CHAPTER XXII - SUEZ
I WAS hospitably entertained by the British consul, or agent, as he is there styled. He is the EMPLOYE of the East India Company, and not of the Home Government. Napoleon during his stay of five days at Suez had been the guest of the consul's father, and I was told that the divan in my apartment had been the bed of the great commander.
There are two opinions as to the point at which the Israelites passed the Red Sea. One is, that they traversed only the very small creek at the northern extremity of the inlet, and that they entered the bed of the water at the spot on which Suez now stands; the other, that they crossed the sea from a point eighteen miles down the coast. The Oxford theologians, who, with Milman their professor, * believe that Jehovah conducted His chosen people without disturbing the order of nature, adopt the first view, and suppose that the Israelites passed during an ebb-tide, aided by a violent wind. One among many objections to this supposition is, that the time of a single ebb would not have been sufficient for the passage of that vast multitude of men and beasts, or even for a small fraction of it. Moreover, the creek to the north of this point can be compassed in an hour, and in two hours you can make the circuit of the salt marsh over which the sea may have extended in former times. If, therefore, the Israelites crossed so high up as Suez, the Egyptians, unless infatuated by Divine interference, might easily have recovered their stolen goods from the encumbered fugitives by making a slight detour. The opinion which fixes the point of passage at eighteen miles' distance, and from thence right across the ocean depths to the eastern side of the sea, is supported by the unanimous tradition of the people, whether Christians or Mussulmans, and is consistent with Holy Writ: "the waters were a wall unto them on their right hand, AND ON THEIR LEFT." The Cambridge mathematicians seem to think that the Israelites were enabled to pass over dry land by adopting a route not usually subjected to the influx of the sea. This notion is plausible in a merely hydrostatical point of view, and is supposed to have been adopted by most of the Fellows of Trinity, but certainly not by Thorp, who is one of the most amiable of their number. It is difficult to reconcile this theory with the account given in Exodus, unless we can suppose that the words "sea" and "waters" are there used in a sense implying dry land.

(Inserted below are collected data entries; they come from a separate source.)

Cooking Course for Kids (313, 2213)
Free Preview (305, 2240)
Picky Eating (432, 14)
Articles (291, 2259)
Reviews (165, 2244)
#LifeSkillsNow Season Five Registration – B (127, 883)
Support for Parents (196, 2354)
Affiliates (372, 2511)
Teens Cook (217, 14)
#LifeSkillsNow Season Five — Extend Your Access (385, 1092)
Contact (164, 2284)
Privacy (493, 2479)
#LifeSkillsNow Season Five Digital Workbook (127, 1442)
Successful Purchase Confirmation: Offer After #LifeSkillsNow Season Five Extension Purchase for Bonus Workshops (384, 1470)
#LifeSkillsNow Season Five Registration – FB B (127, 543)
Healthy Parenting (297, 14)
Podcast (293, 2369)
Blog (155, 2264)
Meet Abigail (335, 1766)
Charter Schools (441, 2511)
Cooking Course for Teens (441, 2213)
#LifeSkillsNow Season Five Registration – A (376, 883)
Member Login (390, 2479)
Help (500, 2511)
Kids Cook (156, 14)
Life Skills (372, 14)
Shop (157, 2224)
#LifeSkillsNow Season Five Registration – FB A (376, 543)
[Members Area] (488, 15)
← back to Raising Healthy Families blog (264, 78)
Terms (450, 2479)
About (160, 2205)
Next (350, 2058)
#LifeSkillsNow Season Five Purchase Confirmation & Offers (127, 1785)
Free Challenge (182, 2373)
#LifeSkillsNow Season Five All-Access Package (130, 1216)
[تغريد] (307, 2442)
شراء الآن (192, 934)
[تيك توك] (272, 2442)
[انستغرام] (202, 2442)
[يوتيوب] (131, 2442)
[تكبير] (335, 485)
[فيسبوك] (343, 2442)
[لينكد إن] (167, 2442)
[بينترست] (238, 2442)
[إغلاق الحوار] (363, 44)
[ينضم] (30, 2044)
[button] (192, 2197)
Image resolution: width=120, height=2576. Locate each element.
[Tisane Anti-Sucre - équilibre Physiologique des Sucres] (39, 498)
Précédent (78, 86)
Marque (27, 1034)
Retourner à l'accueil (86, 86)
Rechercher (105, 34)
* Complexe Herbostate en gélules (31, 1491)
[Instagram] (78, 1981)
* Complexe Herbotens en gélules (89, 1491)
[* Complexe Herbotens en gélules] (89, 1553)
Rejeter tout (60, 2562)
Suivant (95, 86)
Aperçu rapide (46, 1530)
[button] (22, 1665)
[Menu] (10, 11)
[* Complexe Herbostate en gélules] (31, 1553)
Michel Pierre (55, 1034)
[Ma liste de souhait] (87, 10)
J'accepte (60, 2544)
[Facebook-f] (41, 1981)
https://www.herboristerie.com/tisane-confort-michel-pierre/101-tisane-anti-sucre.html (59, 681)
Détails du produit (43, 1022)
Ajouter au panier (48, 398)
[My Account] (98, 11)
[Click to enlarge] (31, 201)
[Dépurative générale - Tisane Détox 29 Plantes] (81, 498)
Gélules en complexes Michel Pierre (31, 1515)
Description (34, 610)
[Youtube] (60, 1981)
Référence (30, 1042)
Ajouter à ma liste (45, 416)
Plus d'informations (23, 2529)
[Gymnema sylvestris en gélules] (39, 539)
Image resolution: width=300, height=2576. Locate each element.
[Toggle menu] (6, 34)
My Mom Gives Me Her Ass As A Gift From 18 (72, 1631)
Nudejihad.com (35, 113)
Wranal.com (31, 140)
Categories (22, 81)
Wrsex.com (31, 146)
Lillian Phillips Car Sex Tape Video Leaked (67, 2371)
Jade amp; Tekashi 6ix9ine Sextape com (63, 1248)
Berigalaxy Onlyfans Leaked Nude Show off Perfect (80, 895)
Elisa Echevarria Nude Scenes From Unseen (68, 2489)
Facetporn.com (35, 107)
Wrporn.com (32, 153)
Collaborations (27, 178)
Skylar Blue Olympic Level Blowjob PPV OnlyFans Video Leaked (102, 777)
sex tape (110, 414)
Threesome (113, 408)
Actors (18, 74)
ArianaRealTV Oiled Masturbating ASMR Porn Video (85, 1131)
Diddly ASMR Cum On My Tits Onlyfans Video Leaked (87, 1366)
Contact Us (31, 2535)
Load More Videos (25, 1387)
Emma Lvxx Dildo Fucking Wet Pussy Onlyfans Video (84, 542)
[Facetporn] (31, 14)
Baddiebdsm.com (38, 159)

* See Milman's "History of the Jews," first edition.
Napoleon when at Suez made an attempt to follow the supposed steps of Moses by passing the creek at this point, but it seems, according to the testimony of the people at Suez, that he and his horsemen managed the matter in a way more resembling the failure of the Egyptians than the success of the Israelites. According to the French account, Napoleon got out of the difficulty by that warrior-like presence of mind which served him so well when the fate of nations depended on the decision of a moment - he ordered his horsemen to disperse in all directions, in order to multiply the chances of finding shallow water, and was thus enabled to discover a line by which he and his people were extricated. The story told by the people of Suez is very different: they declare that Napoleon parted from his horse, got thoroughly submerged, and was only fished out by the assistance of the people on shore.
I bathed twice at the point assigned to the passage of the Israelites, and the second time that I did so I chose the time of low water and tried to walk across, but I soon found myself out of my depth, or at least in water so deep, that I could only advance by swimming.
The dromedary, which had bolted in the Desert, was brought into Suez the day after my arrival, but my pelisse and my pistols, which had been attached to the saddle, had disappeared. These articles were treasures of great importance to me at that time, and I moved the Governor of the town to make all possible exertions for their recovery. He acceded to my wishes as well as he could, and very obligingly imprisoned the first seven poor fellows he could lay his hands on.
At first the Governor acted in the matter from no other motive than that of courtesy to an English traveller, but afterwards, and when he saw the value which I set upon the lost property, he pushed his measures with a degree of alacrity and heat, which seemed to show that he felt a personal interest in the matter. It was supposed either that he expected a large present in the event of succeeding, or that he was striving by all means to trace the property, in order that he might lay his hands on it after my departure.
I went out sailing for some hours, and when I returned I was horrified to find that two men had been bastinadoed by order of the Governor, with a view to force them to a confession of their theft. It appeared, however, that there really was good ground for supposing them guilty, since one of the holsters was actually found in their possession. It was said too (but I could hardly believe it), that whilst one of the men was undergoing the bastinado, his comrade was overheard encouraging him to bear the torment without peaching. Both men, if they had the secret, were resolute in keeping it, and were sent back to their dungeon. I of course took care that there should be no repetition of the torture, at least so long as I remained at Suez.